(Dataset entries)
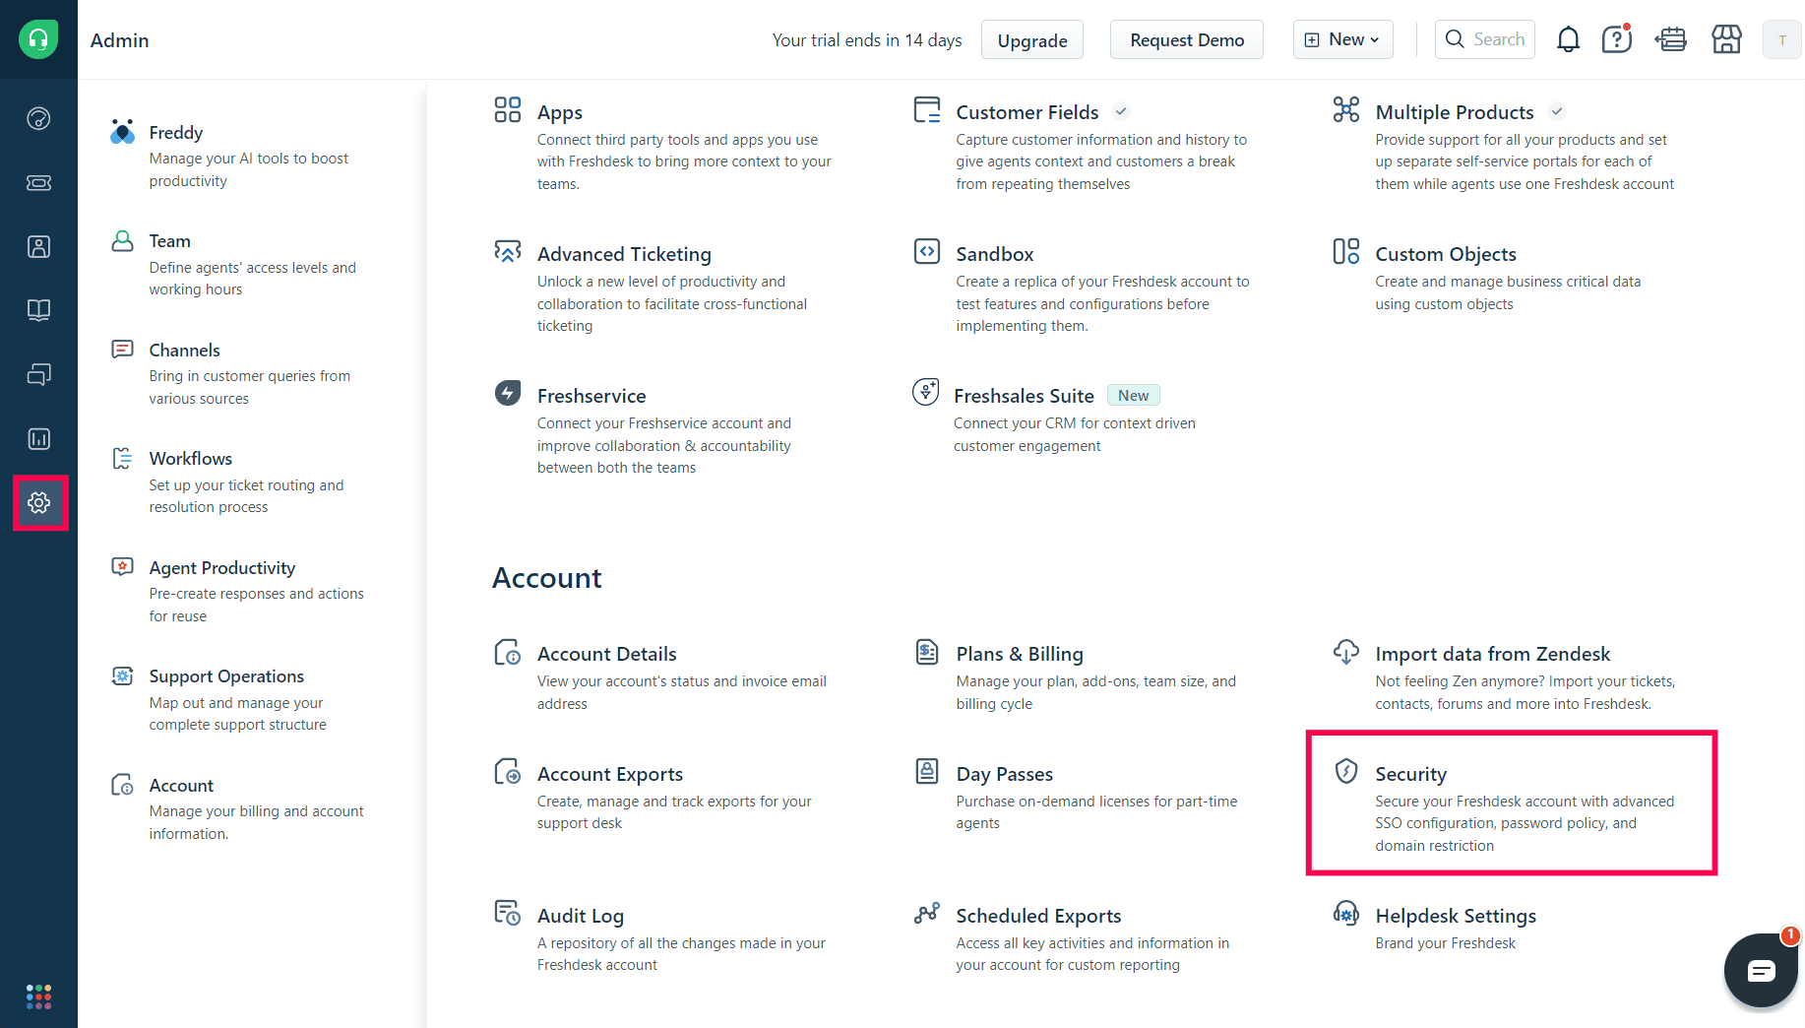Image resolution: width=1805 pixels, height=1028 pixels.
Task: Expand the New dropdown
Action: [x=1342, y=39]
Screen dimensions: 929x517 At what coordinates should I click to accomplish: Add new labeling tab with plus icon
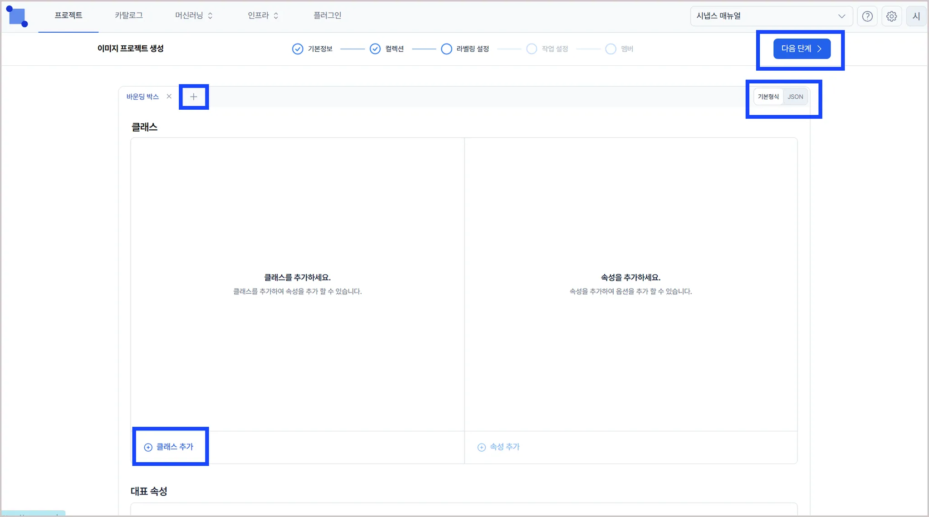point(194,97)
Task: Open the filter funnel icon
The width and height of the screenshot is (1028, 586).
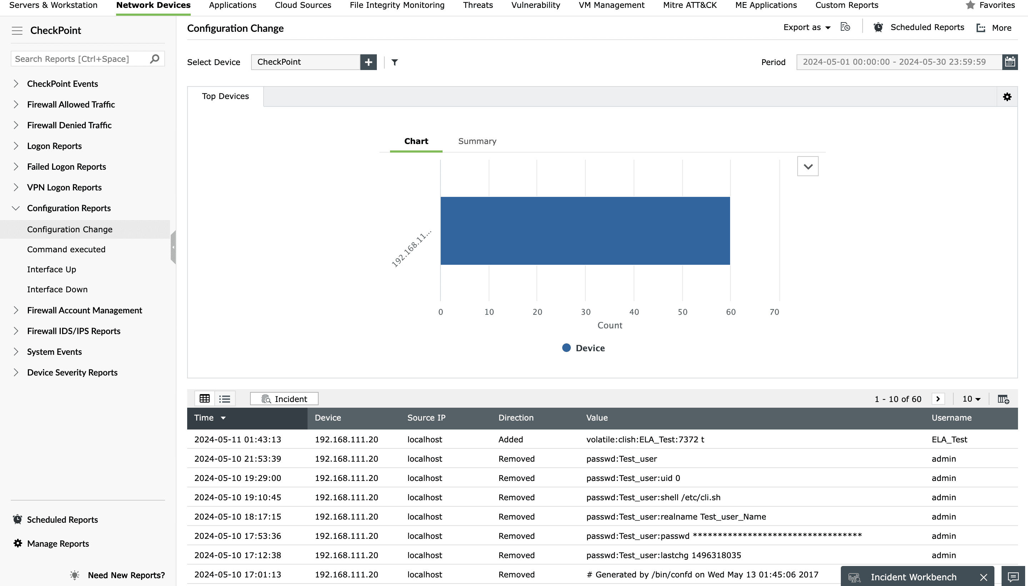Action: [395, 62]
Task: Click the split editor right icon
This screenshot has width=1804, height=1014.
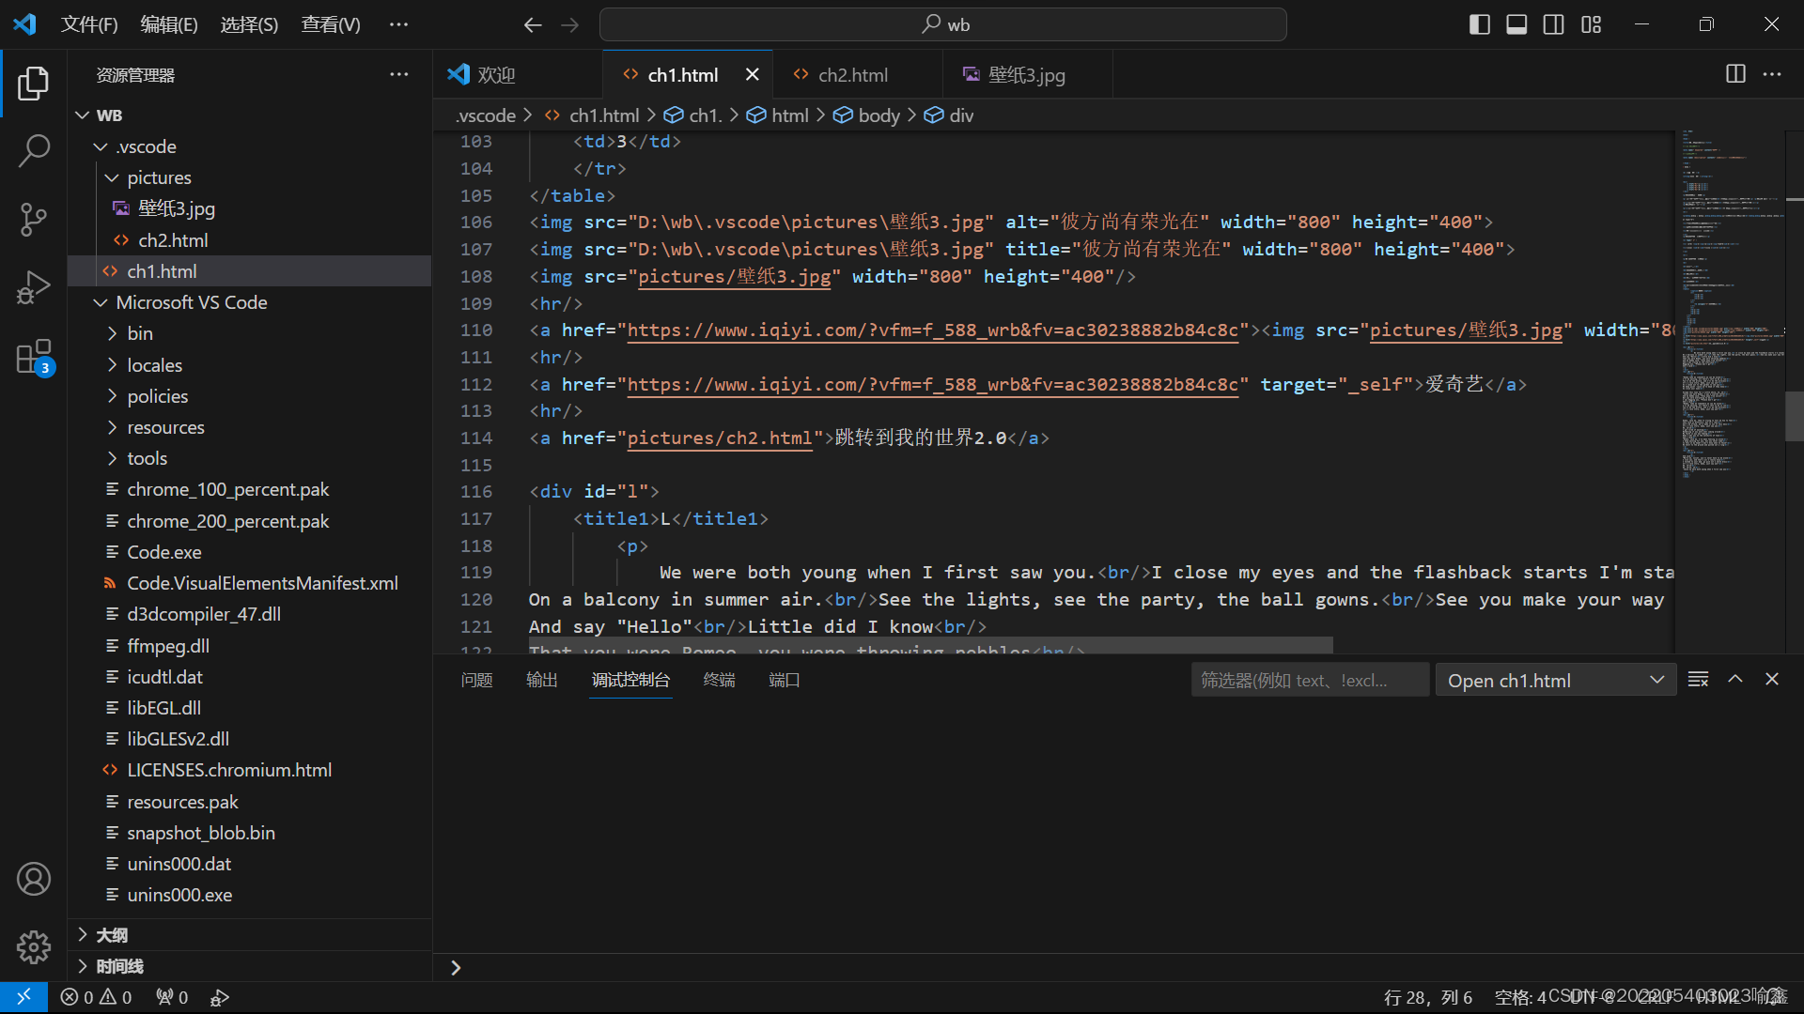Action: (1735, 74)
==
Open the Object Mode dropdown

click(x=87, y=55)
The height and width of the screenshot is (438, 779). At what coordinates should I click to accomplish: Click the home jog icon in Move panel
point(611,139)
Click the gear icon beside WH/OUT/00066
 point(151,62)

EXERCISE DETAILS -
For this exercise, set down the lines in the entries above from the one with "Screen dimensions: 929x517" through the one with "Task: Click the split editor right icon" exactly as written, without any pictures.

YOUR RESPONSE -
Screen dimensions: 929x517 At what coordinates should I click to accomplish: Add new labeling tab with plus icon
point(194,97)
Task: Open the filter funnel icon
The width and height of the screenshot is (1028, 586).
Action: [395, 62]
Task: Click the split editor right icon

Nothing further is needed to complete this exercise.